45 / 55

David Chambers


I followed the news of the pandemic with interest at the beginning of the year. I am not concerned about my mortality and the pandemic didn’t change that. We all have to die at some point. However, as it became evident that the virus was deadly and was spreading, my wife and I developed a cautious respect for the risks it might present. Our daughter did our food shopping and we were careful not to go to places where there were too many other people.

We were planning to go on a long trip this year to visit family and friends in other parts of the world. It started to dawn on us in March that our plans might be impacted by the virus. I became concerned for my son who lives with his wife in northern India. While they have not come into contact with the virus, their business is dependent on tourism and by March it was clear that their income was going to be very limited this year. It has and continues to be a very worrying time for them. I feel fortunate that the biggest inconvenience for us is that this trip had to be postponed.

We live in a two generation property and our home has been undergoing renovations. At the beginning of lockdown the normal high level of activity stopped. With the schools closed and the builders gone, I found myself drinking coffee with my grandson a lot. We had long deeply reflective conversations about what was going on. It was wonderful to have this extra time with him and to appreciate the different perspectives of the younger generation. He was looking forward to going to university and it wasn’t clear what was going to happen with that for a long time, but he took it in his stride.

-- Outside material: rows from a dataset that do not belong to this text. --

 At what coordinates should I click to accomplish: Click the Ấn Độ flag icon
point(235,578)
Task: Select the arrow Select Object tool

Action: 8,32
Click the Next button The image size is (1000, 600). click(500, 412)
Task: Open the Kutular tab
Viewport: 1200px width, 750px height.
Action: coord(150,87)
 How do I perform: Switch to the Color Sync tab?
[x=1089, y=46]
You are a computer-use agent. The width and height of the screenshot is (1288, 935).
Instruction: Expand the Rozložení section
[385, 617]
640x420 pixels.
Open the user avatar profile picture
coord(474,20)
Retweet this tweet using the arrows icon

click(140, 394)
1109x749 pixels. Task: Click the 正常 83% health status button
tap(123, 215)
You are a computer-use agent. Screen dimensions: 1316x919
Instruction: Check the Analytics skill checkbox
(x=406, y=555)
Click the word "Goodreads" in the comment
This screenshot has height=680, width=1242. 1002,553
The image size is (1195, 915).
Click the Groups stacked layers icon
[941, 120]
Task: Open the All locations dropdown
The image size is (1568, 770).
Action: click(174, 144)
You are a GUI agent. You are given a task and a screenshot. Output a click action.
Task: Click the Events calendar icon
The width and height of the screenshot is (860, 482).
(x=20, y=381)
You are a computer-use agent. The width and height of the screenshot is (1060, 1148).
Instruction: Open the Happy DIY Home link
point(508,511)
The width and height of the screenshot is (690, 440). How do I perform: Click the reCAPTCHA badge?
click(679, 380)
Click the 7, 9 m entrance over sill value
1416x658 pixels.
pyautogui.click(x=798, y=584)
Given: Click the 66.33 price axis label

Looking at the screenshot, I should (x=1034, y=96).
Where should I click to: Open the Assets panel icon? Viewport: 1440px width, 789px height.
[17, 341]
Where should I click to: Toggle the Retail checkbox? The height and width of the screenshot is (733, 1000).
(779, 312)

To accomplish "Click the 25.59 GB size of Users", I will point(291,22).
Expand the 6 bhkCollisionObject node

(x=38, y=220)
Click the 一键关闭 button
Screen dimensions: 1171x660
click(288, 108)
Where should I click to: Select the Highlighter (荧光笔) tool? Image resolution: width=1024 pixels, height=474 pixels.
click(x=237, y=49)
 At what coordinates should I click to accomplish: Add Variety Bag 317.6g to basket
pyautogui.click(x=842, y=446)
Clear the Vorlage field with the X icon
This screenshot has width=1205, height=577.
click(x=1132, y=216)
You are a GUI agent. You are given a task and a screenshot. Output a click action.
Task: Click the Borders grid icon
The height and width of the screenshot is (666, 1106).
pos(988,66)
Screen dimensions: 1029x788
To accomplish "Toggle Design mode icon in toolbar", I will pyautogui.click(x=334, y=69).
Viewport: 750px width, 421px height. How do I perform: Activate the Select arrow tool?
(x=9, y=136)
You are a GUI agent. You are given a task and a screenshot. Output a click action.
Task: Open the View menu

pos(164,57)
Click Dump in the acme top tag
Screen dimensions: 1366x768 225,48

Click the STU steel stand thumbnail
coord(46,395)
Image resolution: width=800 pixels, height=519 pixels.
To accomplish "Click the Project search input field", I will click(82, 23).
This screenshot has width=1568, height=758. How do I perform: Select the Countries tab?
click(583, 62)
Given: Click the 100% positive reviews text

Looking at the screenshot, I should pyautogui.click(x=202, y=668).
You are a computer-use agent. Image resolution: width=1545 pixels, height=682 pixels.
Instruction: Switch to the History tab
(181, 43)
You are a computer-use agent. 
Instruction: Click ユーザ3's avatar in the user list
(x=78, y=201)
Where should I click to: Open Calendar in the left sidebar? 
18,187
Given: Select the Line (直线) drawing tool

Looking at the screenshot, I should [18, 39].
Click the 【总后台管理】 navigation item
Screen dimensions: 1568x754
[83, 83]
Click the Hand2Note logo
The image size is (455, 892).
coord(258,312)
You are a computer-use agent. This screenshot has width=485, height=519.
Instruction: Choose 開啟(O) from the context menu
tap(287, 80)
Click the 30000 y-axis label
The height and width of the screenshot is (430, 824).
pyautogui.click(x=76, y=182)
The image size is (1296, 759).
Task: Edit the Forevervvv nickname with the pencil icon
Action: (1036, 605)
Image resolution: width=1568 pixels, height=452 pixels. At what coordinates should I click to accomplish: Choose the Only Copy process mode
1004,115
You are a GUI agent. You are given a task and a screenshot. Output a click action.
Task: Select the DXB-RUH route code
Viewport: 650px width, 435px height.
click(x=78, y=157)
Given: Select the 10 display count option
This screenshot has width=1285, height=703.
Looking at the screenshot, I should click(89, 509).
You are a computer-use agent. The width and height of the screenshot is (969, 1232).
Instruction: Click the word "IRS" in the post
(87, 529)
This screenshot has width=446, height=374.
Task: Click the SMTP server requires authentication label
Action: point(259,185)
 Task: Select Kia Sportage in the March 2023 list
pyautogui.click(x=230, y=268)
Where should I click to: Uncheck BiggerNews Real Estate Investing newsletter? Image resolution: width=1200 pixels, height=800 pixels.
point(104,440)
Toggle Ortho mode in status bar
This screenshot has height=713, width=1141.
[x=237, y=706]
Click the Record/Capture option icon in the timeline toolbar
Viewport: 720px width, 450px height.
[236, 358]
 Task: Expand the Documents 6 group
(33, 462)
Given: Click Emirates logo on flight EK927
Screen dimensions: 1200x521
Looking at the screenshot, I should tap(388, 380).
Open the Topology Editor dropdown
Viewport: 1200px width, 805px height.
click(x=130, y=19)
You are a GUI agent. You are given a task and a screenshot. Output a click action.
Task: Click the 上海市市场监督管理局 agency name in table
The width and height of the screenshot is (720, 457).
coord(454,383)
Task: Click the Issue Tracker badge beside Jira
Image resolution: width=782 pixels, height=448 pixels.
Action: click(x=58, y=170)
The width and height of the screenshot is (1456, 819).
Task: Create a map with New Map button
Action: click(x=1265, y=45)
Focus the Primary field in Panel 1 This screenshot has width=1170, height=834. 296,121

I was amazed at how our granddaughter adapted to home schooling. It didn’t seem to bother her too much not being at school and she would spend her mornings talking to her teachers through her computer. She loves gymnastics and had me watching her routines on the trampoline in her “PE lessons”.

Undoubtedly being required to stay at home was made much easier by the glorious weather we had. I spent a lot of time outside in the garden and doing jobs around the house. I continued to paint completing one landscape painting and then a portrait. We walked our dogs on the cliff paths and the beaches when we could and we felt fortunate that our experience was mainly positive during lockdown. Life was much simpler and there was a lot about that that I liked.

We know that for many of our friends their experience was very different, some found the restrictions very hard to accept and many felt isolated.